--- MATERIAL TO PROCESS Enclosed Below ---
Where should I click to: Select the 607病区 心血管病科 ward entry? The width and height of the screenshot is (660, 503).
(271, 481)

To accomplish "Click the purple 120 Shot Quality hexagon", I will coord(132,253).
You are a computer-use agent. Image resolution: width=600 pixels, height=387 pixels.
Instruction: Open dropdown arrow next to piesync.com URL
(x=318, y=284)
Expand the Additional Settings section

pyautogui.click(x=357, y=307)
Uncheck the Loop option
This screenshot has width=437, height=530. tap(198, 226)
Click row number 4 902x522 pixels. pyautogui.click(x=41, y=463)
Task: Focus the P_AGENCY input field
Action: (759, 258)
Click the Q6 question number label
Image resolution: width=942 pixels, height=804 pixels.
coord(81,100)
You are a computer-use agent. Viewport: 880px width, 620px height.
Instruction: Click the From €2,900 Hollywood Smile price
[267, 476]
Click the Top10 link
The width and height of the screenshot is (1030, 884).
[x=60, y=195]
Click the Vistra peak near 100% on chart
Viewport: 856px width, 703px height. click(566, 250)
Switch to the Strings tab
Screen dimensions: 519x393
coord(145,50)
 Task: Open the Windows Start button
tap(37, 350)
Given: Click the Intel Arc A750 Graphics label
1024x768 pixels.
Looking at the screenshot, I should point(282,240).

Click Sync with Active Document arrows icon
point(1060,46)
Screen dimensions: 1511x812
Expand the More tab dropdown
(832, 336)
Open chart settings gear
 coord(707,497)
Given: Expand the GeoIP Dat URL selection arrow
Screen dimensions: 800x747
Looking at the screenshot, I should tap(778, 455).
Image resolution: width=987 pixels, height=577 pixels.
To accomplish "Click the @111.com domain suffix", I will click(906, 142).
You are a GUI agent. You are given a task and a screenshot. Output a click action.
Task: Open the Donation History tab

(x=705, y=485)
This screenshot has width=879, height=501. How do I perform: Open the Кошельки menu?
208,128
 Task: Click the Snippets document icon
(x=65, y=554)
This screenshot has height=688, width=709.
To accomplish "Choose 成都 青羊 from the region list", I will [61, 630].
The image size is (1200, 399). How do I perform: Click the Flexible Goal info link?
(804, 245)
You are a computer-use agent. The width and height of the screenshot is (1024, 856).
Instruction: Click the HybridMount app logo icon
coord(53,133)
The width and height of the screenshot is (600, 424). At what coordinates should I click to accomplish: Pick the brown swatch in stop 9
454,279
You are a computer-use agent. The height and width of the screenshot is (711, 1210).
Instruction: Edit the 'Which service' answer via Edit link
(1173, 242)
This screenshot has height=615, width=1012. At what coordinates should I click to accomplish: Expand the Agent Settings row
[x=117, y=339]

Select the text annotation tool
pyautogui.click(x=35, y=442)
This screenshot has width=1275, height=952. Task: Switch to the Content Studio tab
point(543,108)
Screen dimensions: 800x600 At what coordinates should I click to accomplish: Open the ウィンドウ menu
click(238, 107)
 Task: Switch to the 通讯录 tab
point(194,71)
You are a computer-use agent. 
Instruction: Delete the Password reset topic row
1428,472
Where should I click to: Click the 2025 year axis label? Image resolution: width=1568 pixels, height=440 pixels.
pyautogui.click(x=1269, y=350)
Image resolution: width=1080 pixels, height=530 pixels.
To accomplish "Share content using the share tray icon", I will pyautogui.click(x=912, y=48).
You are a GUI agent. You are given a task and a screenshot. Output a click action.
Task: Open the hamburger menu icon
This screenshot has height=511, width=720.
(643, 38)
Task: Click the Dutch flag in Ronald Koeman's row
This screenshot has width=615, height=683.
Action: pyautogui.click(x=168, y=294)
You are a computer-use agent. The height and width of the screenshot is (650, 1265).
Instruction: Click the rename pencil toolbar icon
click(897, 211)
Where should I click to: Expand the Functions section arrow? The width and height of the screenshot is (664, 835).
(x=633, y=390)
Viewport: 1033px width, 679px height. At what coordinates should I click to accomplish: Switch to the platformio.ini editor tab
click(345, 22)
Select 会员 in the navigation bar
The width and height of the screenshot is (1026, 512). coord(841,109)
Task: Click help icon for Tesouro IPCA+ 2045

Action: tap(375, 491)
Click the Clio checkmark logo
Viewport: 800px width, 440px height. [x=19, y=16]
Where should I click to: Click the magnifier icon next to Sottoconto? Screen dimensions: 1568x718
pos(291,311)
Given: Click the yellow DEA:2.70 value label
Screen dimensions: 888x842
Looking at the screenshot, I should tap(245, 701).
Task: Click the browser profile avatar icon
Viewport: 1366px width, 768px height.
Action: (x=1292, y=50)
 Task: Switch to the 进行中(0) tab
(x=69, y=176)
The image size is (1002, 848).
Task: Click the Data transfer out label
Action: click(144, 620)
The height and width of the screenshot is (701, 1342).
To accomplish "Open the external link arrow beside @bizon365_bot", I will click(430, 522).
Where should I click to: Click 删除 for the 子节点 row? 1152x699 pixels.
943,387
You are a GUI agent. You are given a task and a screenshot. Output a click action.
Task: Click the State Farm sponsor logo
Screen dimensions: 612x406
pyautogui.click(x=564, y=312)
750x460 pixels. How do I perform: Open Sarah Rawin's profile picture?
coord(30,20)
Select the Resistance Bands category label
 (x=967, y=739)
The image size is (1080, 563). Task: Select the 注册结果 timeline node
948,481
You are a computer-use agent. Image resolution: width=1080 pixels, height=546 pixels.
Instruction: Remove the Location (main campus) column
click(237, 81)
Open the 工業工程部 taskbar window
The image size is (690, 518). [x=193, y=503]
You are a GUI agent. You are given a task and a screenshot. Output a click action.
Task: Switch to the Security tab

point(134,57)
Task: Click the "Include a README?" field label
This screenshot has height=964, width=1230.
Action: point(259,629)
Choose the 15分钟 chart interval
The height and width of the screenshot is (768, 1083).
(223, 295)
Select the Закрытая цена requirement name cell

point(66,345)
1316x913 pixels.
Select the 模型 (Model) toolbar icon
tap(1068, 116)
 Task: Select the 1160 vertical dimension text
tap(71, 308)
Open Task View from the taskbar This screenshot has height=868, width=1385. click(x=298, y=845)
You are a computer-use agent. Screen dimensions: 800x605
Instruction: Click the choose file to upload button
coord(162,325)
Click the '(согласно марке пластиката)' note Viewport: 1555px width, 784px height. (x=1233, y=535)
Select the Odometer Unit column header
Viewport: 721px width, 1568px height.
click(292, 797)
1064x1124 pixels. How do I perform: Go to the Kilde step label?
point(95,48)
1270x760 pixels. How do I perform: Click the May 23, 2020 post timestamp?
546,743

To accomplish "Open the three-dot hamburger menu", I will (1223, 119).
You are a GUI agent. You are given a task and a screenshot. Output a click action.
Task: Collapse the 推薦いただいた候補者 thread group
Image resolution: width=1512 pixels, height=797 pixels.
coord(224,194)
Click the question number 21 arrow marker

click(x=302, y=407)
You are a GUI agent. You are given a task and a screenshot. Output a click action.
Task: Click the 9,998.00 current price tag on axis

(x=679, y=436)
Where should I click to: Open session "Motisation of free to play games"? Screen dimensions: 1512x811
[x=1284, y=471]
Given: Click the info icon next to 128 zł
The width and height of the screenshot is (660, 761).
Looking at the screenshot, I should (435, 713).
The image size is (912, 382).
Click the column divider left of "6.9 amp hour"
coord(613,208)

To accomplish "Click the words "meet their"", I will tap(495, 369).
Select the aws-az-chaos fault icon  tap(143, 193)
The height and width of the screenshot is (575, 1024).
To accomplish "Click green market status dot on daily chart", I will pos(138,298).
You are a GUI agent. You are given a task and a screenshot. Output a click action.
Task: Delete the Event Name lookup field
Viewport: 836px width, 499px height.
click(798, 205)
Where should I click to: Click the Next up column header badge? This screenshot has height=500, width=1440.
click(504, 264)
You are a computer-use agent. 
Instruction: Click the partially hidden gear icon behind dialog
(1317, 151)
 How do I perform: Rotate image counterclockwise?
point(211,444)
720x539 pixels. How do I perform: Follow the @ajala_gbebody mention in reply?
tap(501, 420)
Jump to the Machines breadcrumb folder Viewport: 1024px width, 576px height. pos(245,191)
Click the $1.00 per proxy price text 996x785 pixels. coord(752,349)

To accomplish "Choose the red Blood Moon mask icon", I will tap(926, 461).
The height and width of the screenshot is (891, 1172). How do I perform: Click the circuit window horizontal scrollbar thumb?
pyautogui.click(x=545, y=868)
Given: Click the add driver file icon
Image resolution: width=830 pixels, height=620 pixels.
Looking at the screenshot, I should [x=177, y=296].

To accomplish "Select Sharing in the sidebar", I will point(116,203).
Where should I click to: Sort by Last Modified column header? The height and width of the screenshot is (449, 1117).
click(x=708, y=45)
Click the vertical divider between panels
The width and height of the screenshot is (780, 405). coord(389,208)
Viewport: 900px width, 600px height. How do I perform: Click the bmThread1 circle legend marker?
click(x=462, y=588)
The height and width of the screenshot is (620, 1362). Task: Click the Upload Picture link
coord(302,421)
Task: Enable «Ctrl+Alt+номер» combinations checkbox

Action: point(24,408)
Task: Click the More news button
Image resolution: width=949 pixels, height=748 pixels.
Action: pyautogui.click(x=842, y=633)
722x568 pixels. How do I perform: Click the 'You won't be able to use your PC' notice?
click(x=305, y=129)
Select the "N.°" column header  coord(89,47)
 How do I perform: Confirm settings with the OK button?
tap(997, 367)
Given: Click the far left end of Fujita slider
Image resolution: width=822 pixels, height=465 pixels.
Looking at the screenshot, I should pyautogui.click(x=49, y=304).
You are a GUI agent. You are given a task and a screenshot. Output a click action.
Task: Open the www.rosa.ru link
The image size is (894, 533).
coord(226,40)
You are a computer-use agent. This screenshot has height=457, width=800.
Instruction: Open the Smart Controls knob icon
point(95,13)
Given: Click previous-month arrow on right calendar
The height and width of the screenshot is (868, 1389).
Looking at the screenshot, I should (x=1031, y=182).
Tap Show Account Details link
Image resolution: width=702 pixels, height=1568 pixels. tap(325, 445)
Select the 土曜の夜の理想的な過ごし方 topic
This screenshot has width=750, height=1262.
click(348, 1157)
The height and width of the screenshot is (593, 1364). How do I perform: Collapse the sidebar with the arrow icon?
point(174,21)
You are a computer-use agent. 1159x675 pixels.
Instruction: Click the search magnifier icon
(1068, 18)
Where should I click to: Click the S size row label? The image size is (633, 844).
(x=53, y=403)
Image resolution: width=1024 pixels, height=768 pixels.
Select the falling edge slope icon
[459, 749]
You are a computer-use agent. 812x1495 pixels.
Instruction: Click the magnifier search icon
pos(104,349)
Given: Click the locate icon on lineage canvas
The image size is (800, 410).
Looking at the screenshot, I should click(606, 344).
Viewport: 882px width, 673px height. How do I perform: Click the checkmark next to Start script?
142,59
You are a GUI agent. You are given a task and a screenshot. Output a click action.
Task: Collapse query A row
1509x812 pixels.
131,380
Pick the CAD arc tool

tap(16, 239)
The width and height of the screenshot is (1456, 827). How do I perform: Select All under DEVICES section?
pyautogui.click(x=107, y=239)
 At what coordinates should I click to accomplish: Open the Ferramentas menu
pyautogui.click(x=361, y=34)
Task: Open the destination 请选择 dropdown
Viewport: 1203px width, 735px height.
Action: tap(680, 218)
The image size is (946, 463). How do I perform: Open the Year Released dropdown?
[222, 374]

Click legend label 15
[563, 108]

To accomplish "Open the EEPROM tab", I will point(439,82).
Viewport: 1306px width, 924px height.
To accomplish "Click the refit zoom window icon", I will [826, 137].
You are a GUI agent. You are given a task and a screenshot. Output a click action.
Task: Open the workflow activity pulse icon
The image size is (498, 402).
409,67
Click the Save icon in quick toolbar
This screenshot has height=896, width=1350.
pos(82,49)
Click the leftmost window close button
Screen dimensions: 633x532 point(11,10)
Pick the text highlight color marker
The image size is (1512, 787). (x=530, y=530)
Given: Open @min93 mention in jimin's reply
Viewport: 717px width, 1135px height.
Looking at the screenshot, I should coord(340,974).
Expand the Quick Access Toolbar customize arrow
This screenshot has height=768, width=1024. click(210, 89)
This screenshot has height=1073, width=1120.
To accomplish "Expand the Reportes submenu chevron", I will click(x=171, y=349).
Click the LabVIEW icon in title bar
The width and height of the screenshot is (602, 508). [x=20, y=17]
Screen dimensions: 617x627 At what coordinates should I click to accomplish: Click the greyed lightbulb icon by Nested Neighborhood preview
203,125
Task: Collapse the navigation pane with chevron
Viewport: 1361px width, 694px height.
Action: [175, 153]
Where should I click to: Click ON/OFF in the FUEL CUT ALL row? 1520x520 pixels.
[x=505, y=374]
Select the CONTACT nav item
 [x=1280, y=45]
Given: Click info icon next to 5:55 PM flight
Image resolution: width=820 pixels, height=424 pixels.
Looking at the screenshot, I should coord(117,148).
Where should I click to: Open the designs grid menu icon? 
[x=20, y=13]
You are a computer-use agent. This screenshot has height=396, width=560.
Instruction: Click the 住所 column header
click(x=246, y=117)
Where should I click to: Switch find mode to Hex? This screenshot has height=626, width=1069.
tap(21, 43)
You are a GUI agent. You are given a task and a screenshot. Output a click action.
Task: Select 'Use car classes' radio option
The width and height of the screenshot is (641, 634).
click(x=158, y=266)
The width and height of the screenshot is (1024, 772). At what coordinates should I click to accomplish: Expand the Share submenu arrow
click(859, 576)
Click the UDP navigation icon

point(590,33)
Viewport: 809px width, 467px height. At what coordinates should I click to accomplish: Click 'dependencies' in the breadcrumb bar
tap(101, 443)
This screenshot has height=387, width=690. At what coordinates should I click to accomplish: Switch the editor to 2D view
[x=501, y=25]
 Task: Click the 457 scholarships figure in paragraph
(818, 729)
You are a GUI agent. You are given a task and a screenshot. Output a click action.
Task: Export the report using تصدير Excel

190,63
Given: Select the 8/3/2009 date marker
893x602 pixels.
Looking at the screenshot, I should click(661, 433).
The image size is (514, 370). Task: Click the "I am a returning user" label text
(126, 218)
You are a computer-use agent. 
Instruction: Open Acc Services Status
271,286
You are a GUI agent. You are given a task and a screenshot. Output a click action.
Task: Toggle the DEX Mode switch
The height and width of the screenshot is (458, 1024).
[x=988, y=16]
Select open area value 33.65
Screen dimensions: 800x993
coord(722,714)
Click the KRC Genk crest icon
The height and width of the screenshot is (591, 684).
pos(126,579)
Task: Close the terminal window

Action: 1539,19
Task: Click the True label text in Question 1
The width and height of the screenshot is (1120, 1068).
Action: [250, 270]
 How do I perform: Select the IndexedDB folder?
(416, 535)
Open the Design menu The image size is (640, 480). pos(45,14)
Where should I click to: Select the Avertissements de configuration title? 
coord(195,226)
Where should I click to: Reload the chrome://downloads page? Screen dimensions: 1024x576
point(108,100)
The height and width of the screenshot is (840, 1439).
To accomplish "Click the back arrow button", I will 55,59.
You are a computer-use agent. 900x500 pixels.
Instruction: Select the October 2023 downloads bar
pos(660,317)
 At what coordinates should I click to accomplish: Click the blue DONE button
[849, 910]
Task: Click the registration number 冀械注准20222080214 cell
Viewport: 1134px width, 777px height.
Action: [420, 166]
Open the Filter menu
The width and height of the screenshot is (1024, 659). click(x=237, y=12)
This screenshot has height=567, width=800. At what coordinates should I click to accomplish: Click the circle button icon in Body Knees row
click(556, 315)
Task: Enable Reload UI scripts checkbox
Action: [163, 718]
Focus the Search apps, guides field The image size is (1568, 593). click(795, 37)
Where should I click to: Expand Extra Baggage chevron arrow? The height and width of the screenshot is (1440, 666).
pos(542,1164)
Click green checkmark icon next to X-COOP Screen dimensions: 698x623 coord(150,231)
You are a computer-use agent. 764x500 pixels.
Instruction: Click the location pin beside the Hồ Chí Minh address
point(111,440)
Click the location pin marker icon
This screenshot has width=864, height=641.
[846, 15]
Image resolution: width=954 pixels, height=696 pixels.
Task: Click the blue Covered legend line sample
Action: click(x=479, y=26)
--- End of Enclosed MATERIAL TO PROCESS ---
**WHAT THE TASK ASKS:**
Every line holding the word "green" should be copied out of the records above.

**TASK ANSWER:**
To accomplish "Click green market status dot on daily chart", I will pos(138,298).
Click green checkmark icon next to X-COOP Screen dimensions: 698x623 coord(150,231)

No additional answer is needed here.